**EXERCISE OBJECTIVE**
Within these entries, which lines include the string "button"? Copy each one.

**EXTRACTED INFORMATION**
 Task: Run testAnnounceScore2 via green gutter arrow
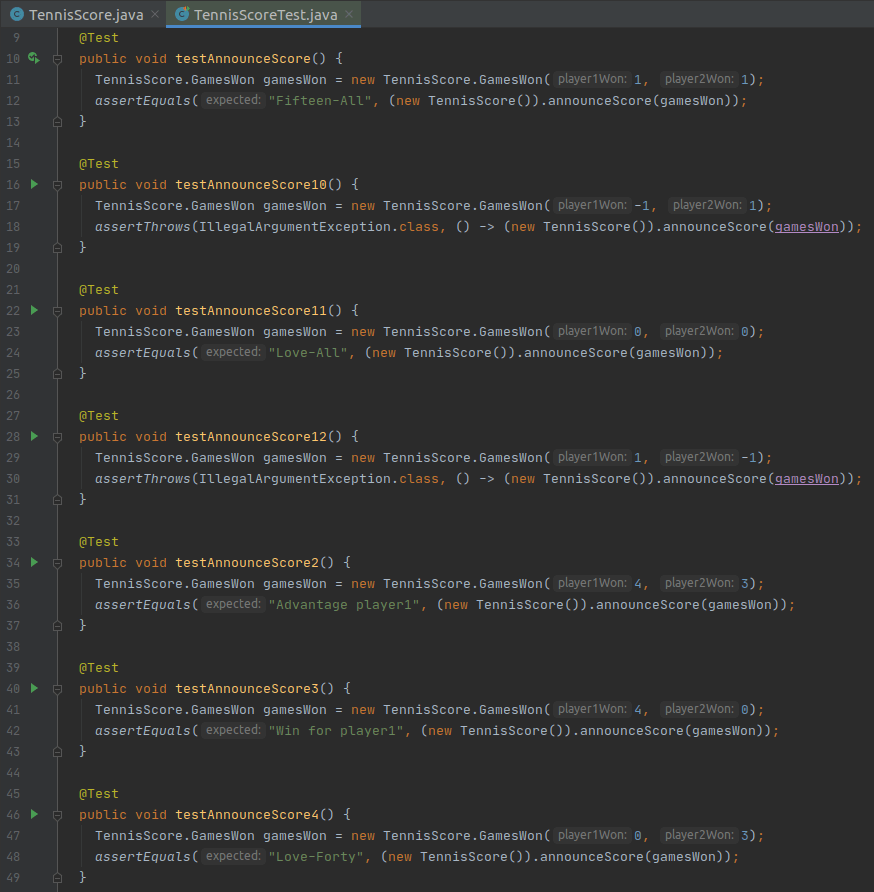[x=34, y=562]
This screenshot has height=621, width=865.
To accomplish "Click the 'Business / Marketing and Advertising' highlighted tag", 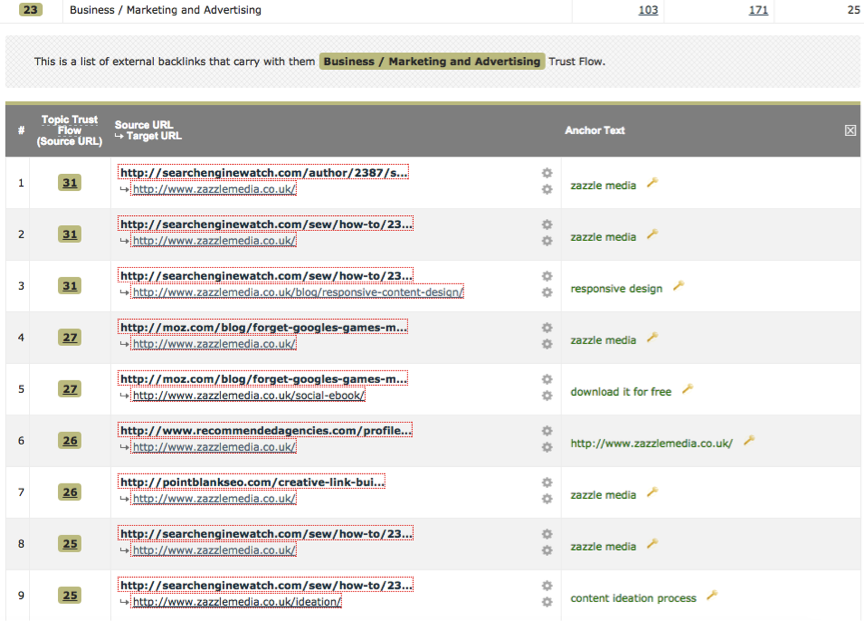I will 432,62.
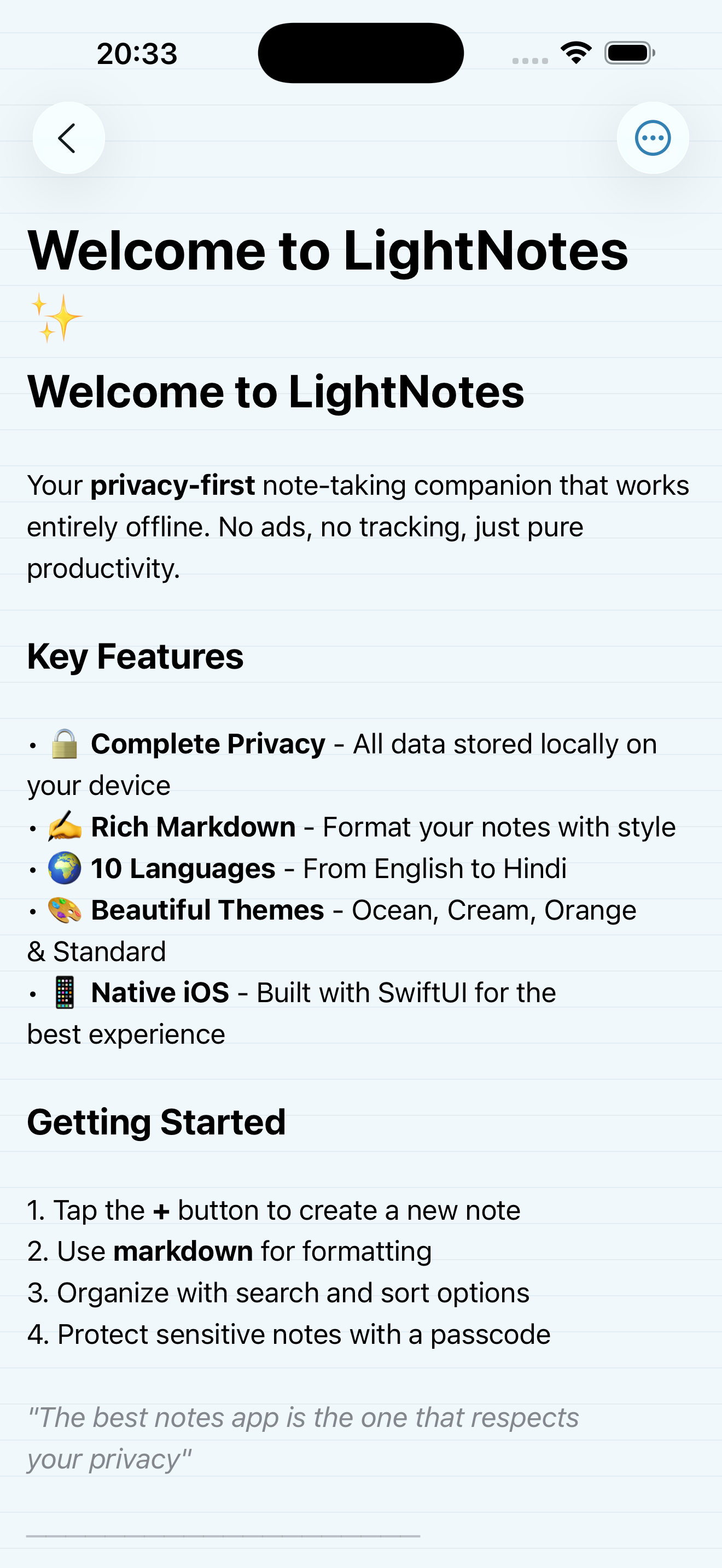
Task: Tap the clock showing 20:33
Action: point(137,53)
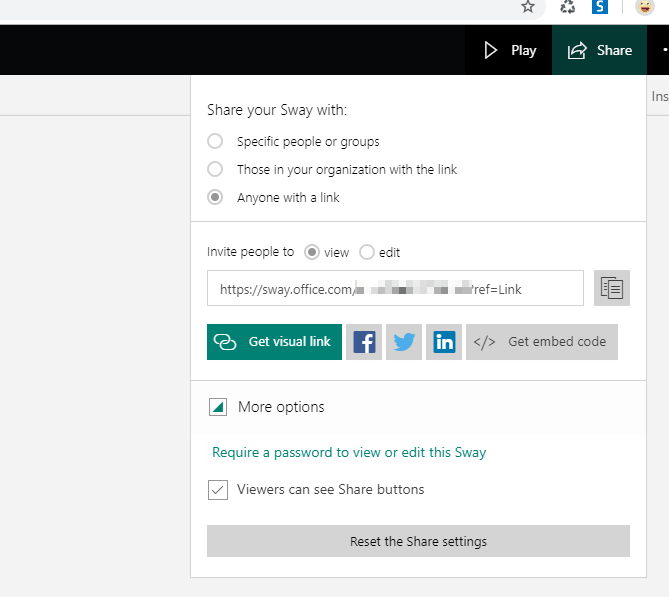Open the recycle arrows browser extension

[x=567, y=7]
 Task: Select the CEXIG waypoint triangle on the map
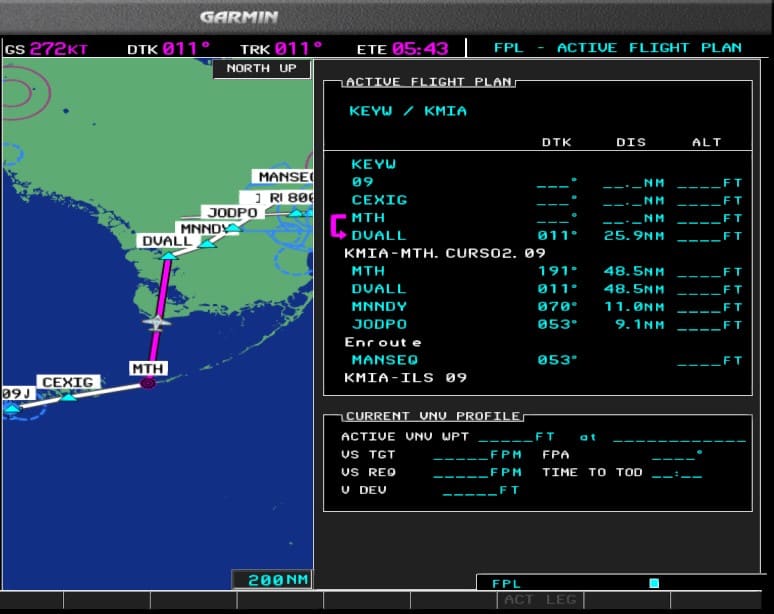67,396
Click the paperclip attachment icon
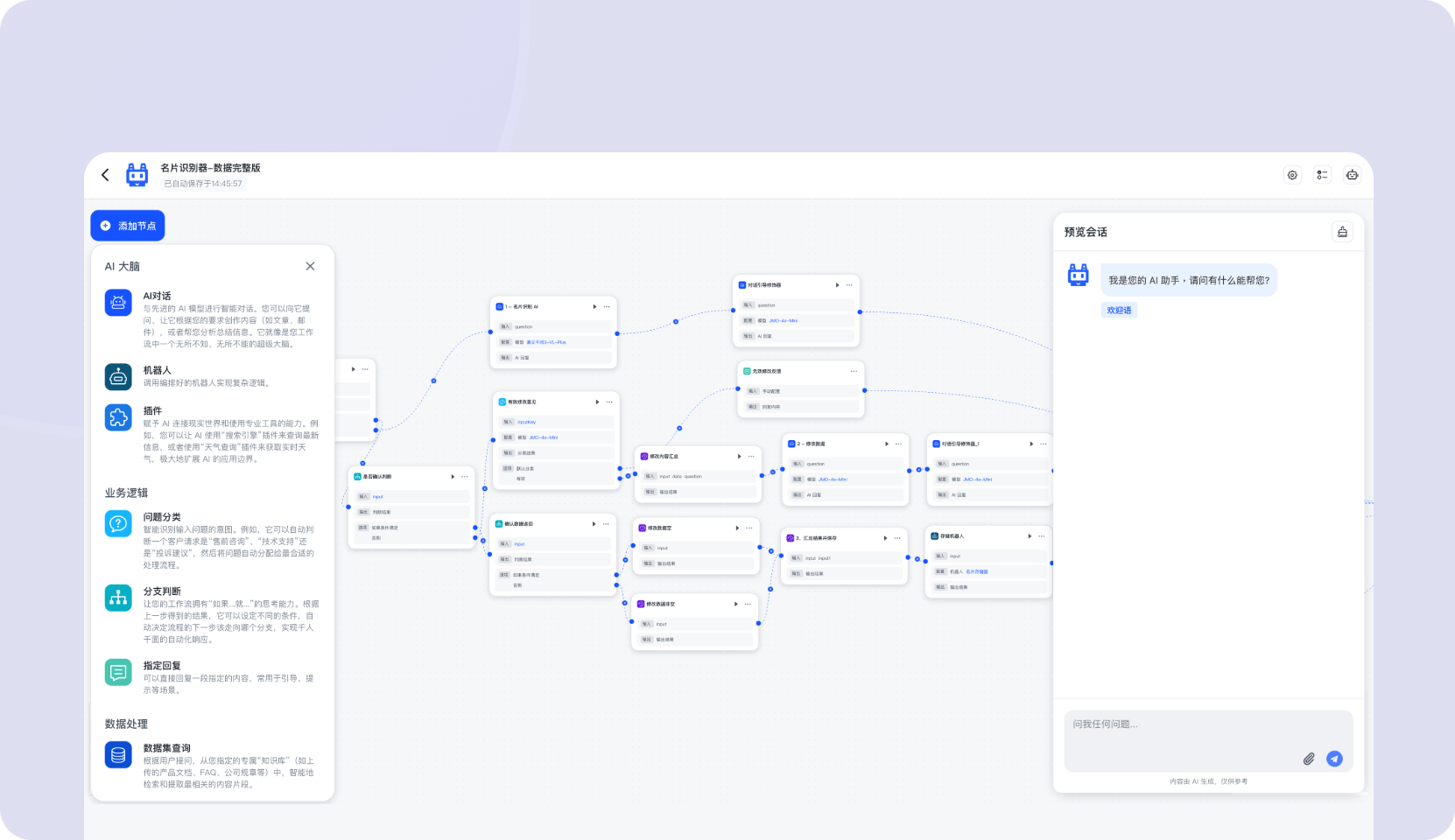The height and width of the screenshot is (840, 1455). pos(1308,759)
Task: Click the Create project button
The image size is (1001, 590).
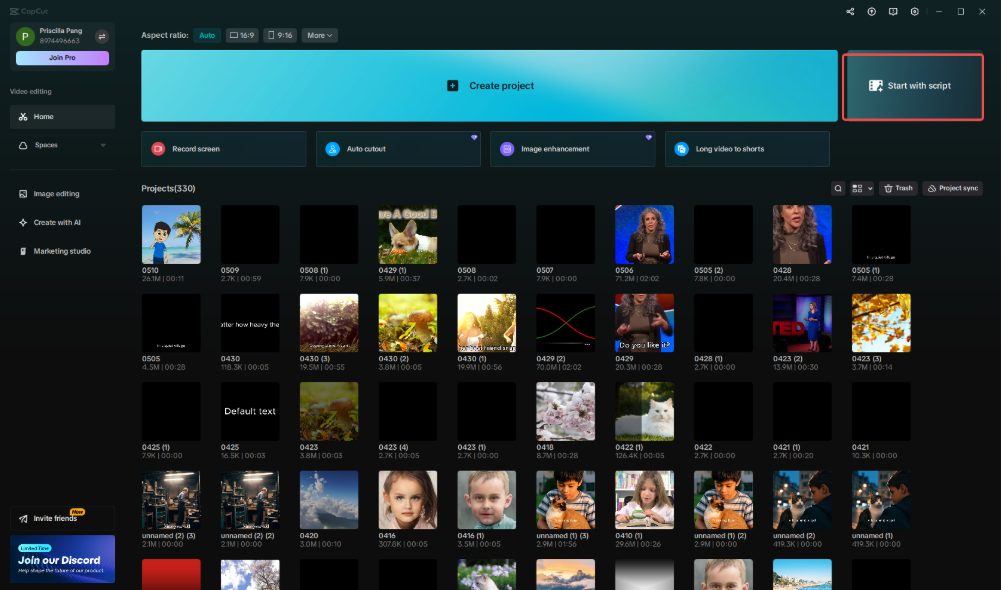Action: point(489,86)
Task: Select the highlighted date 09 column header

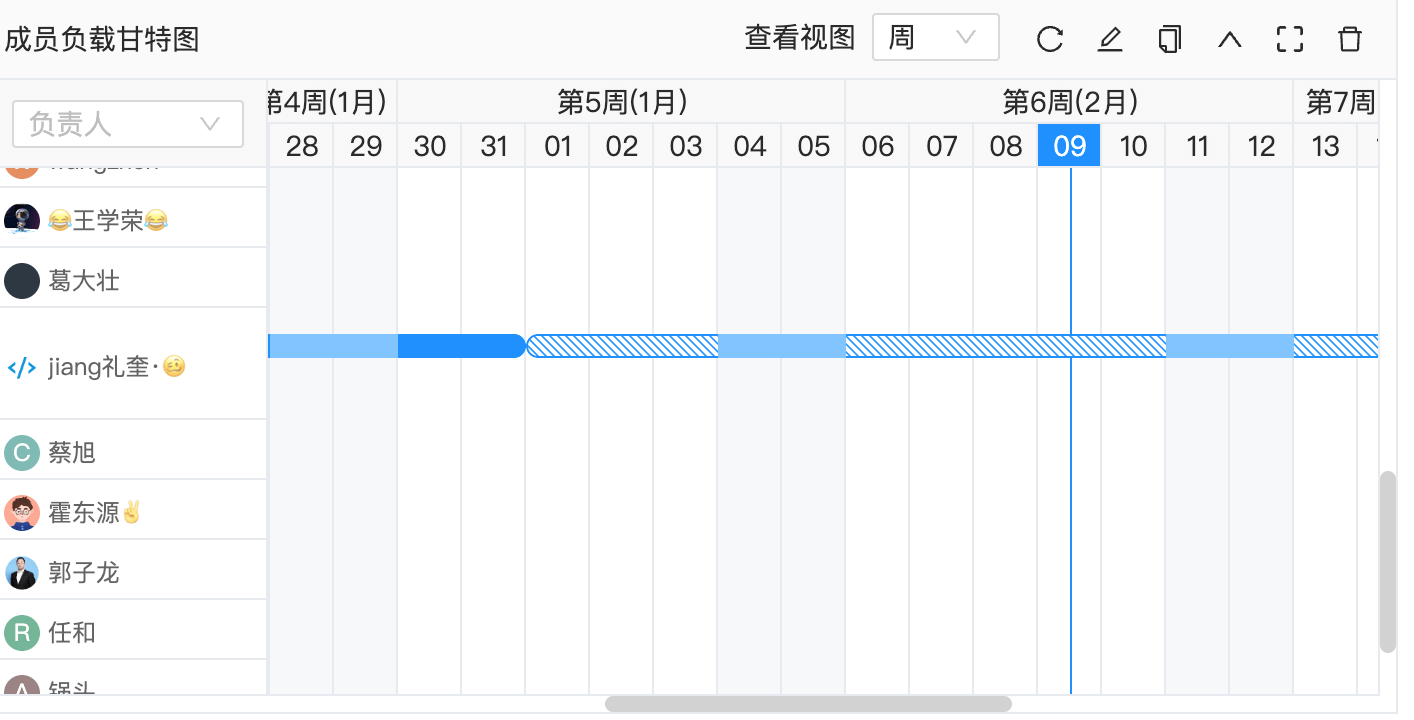Action: (1069, 145)
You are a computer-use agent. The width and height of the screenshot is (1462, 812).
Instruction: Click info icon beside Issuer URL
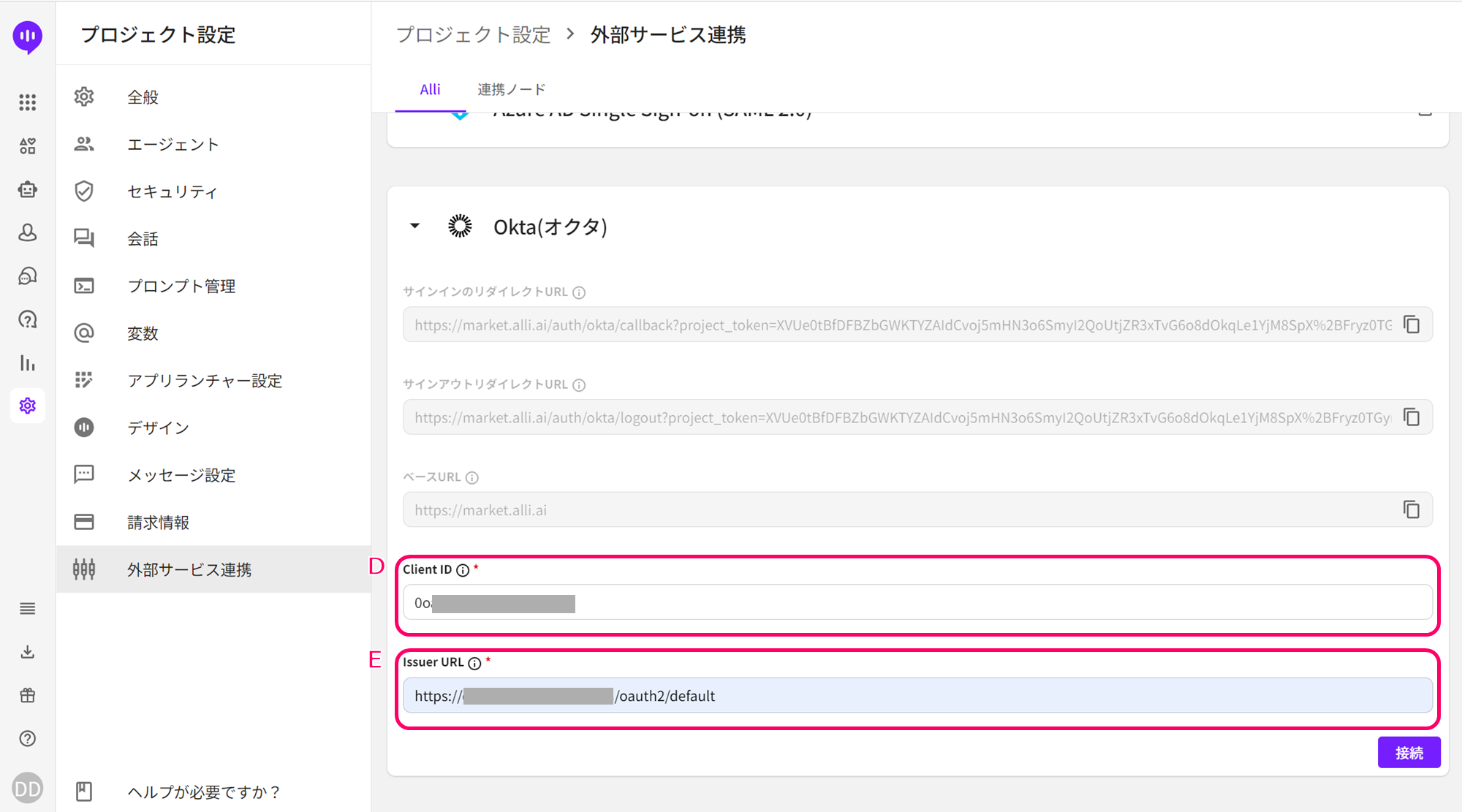click(x=474, y=663)
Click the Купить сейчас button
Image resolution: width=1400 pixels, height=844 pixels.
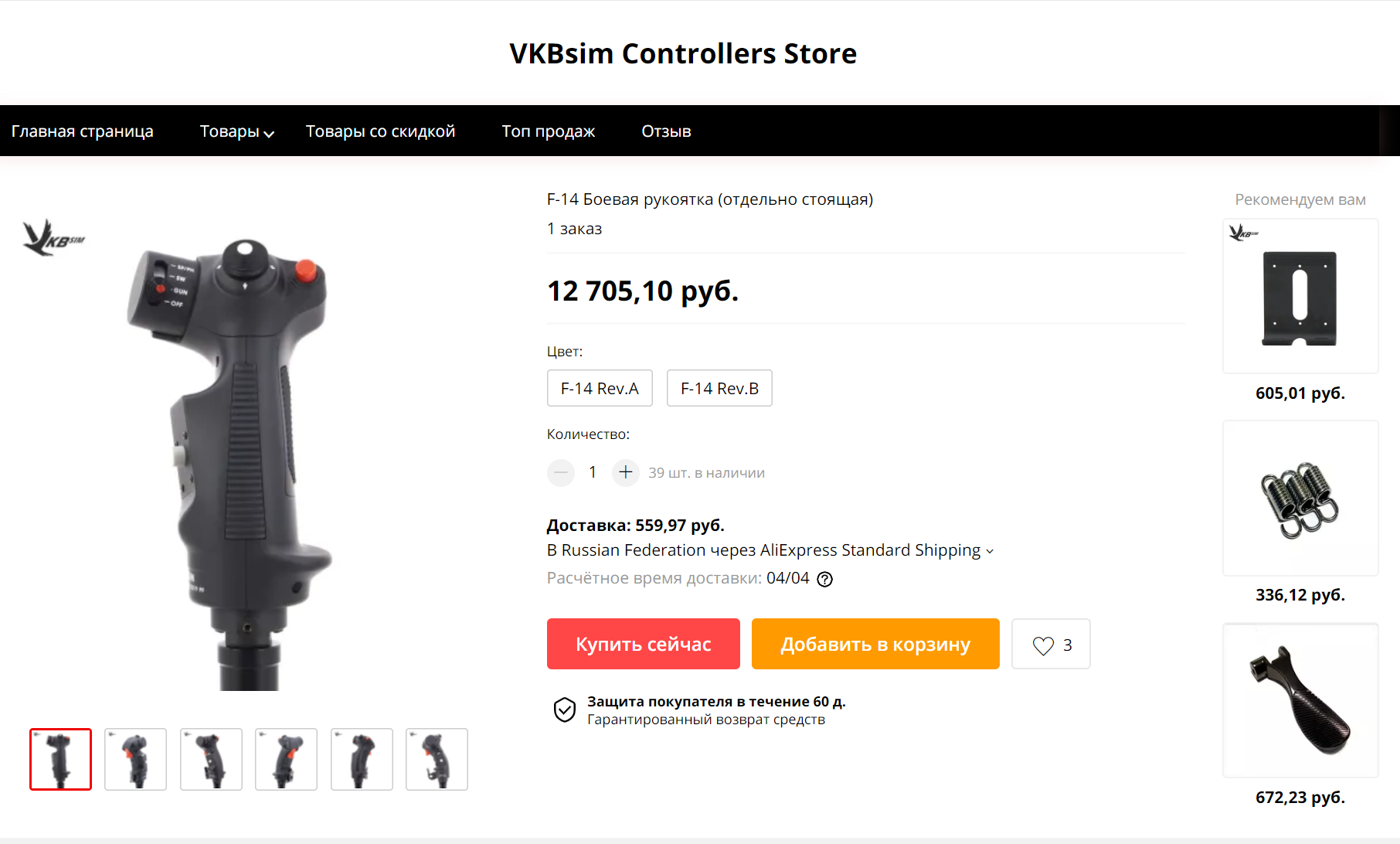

**RESPONSE AREA**
Task: Click the Create project button
Click the Купить сейчас button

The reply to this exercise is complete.